I would like to start with the story of a man howling behind his mask.
“The other day, while waiting for a subway train, I suddenly heard a soul-cracking howl. I looked around and there he was, a man in a winter hat, howling like a wolf, from behind a mask that covered most of his face, howling over and over from the bottom of his stomach.
He said nothing, asked nothing, was not violent, just stood still, bothered by whatever was on his mind, howling like a wolf behind his mask. After a while, someone else on the other side of the tracks howled in response.”
People would say things like, “Oh, it’s New York, what do you want?” And I thought about how that scene was a reflection of what we’ve become after three years of biological poisoning and mental abuse. Howl from behind the mask as we wait to be taken somewhere, that’s where we are right now.

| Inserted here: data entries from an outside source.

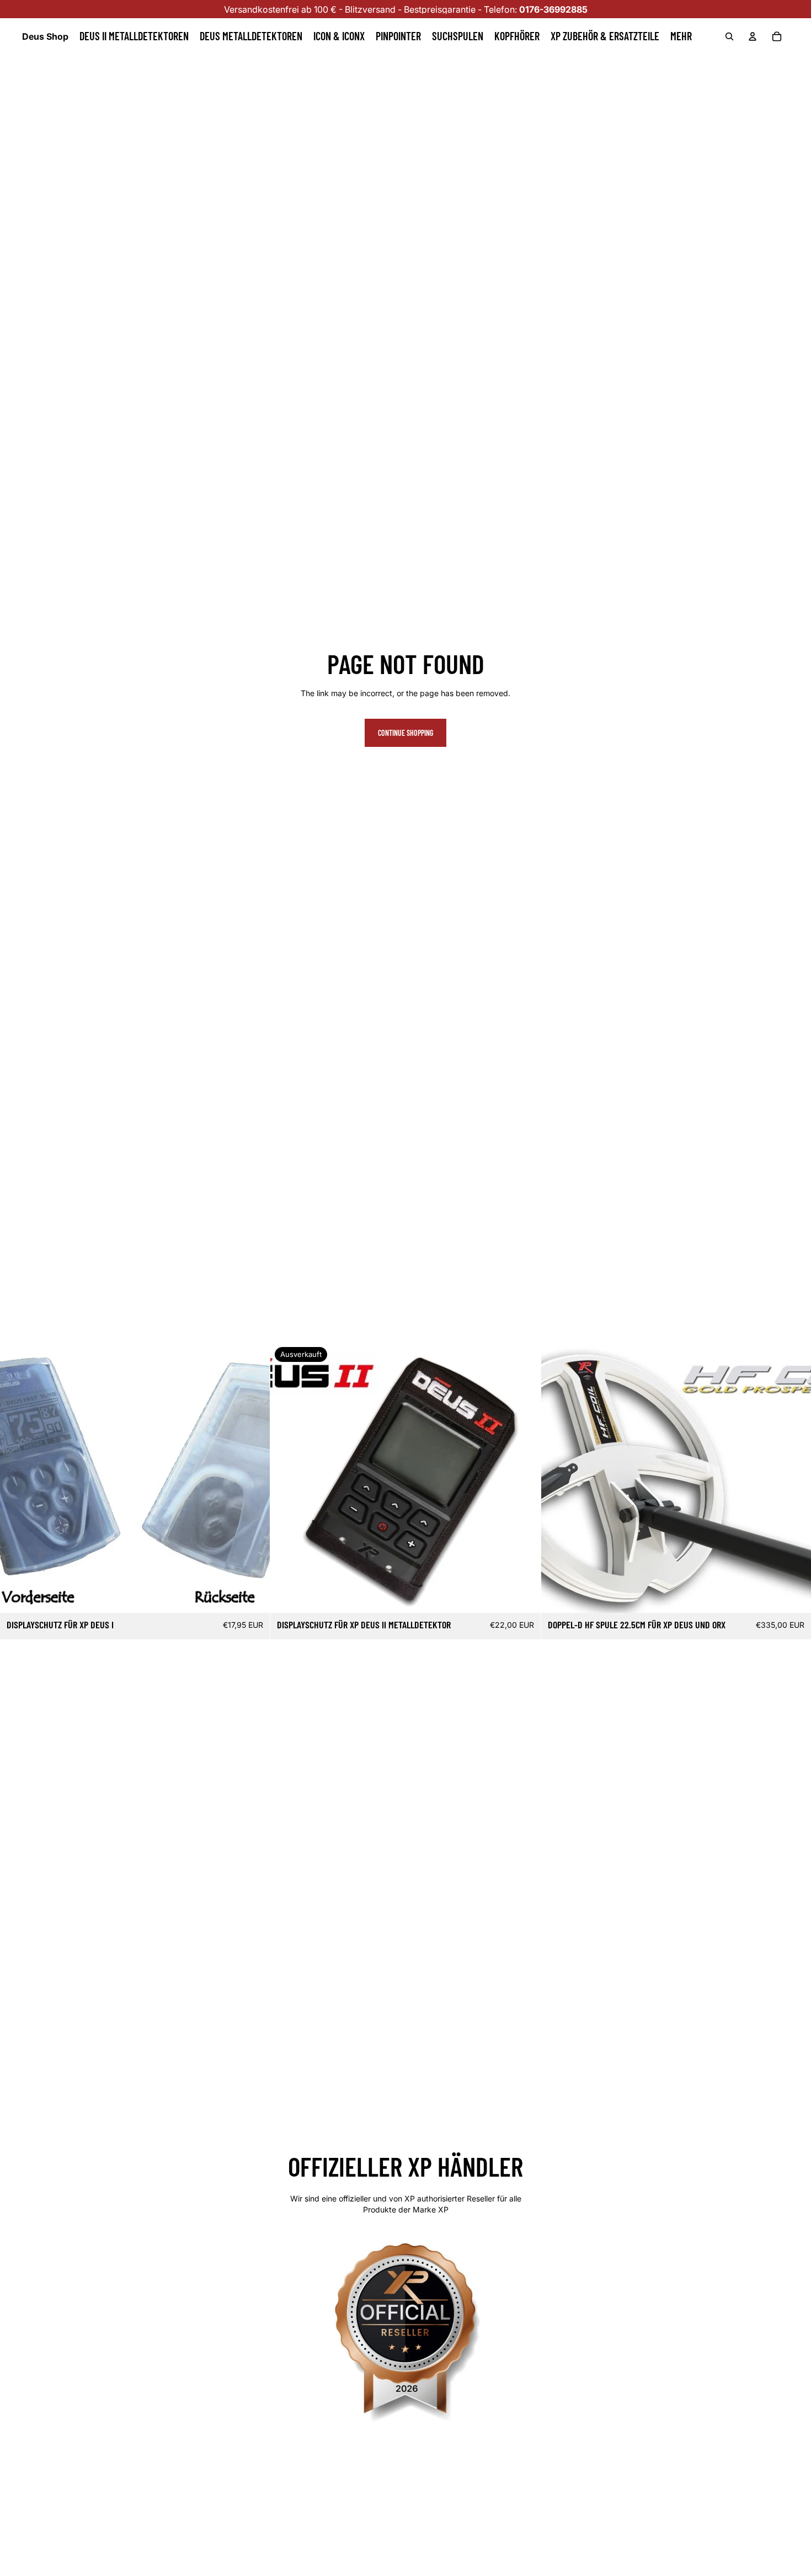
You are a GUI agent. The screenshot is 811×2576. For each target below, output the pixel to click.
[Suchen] (729, 36)
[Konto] (752, 36)
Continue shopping (405, 732)
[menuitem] (681, 36)
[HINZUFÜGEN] (253, 1596)
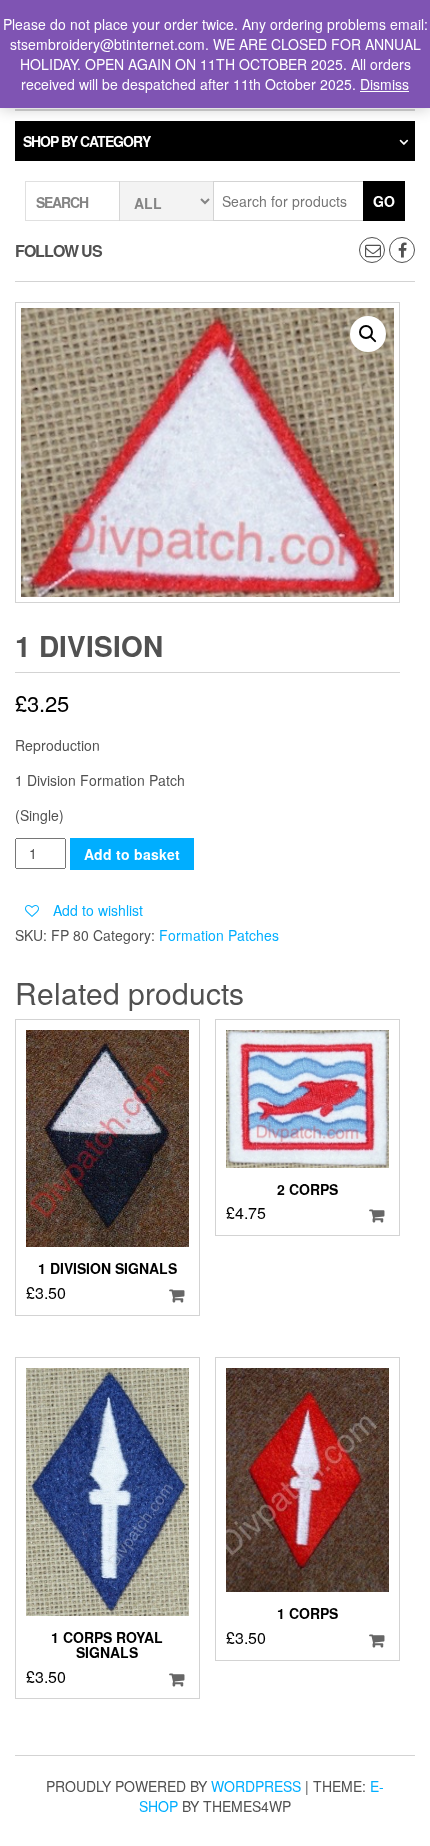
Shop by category (86, 141)
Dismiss (384, 84)
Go (384, 201)
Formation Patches (219, 935)
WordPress (256, 1786)
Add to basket (132, 854)
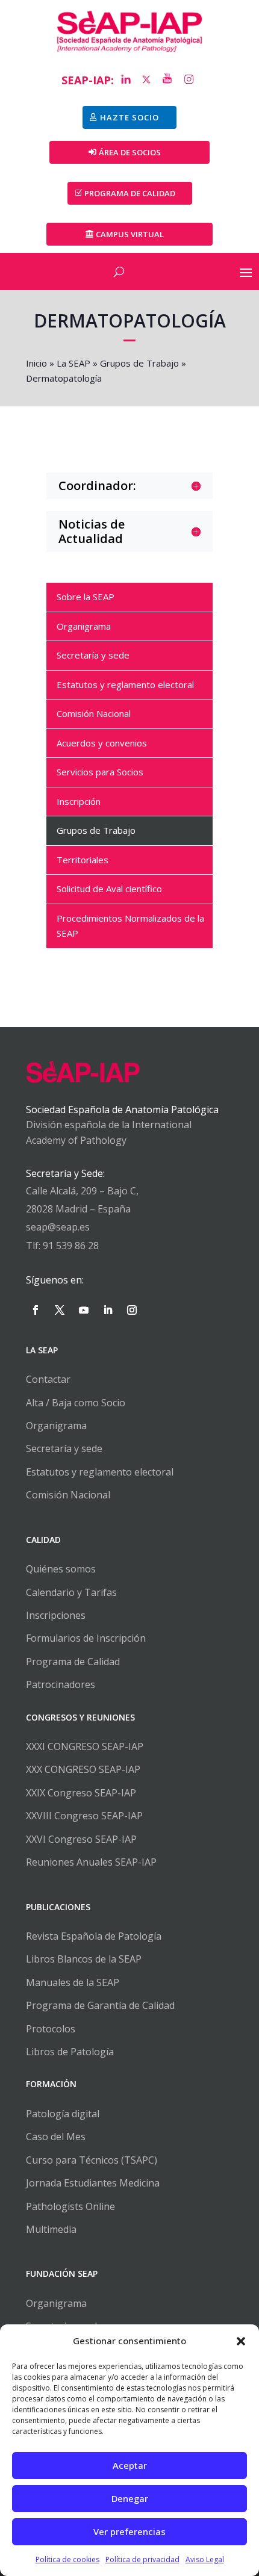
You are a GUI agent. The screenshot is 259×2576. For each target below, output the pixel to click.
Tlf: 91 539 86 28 (62, 1245)
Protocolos (50, 2028)
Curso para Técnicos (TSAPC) (91, 2160)
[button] (241, 2341)
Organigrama (56, 1425)
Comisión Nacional (68, 1494)
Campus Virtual (130, 234)
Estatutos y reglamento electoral (99, 1472)
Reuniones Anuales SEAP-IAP (91, 1862)
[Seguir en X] (59, 1310)
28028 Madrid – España (78, 1208)
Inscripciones (56, 1615)
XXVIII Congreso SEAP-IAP (84, 1815)
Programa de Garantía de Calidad (100, 2005)
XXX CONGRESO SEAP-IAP (83, 1769)
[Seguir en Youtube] (83, 1310)
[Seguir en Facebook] (35, 1310)
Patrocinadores (60, 1684)
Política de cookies (67, 2559)
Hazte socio (129, 117)
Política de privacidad (142, 2559)
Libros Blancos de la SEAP (84, 1959)
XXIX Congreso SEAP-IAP (81, 1792)
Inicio (36, 363)
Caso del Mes (56, 2136)
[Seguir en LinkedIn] (107, 1310)
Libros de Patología (70, 2051)
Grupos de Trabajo (139, 363)
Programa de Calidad (73, 1661)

Many years ago I married an abusive man. He was very cute at first, and then—gradually—then suddenly—he turned into an irrational lunatic who would mess with my head, behave physically violently, and then frantically apologize, yell red-faced, gas me and ignite me mad. then get violent again, then beg me not to tell anyone because they were so embarrassed, etc. etc.
Ironically, the marriage had a very handsome facade, good in-laws and all, and I was ashamed to tell the world what was behind the facade, or even to admit it to myself. I just steadily faded into a shadow of my former inquisitive self. I was afraid to do things like go to the store and buy a can of juice because I thought I would end up buying the “wrong kind”. I was only nominally alive.